REQUIRED ACTION – All records are to be restated exactly, each line as it reads.

RECORDS SUPPLIED –
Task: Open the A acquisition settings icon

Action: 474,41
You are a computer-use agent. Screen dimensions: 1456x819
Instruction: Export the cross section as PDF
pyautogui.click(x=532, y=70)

REPLY –
Task: Open the A acquisition settings icon

Action: 474,41
You are a computer-use agent. Screen dimensions: 1456x819
Instruction: Export the cross section as PDF
pyautogui.click(x=532, y=70)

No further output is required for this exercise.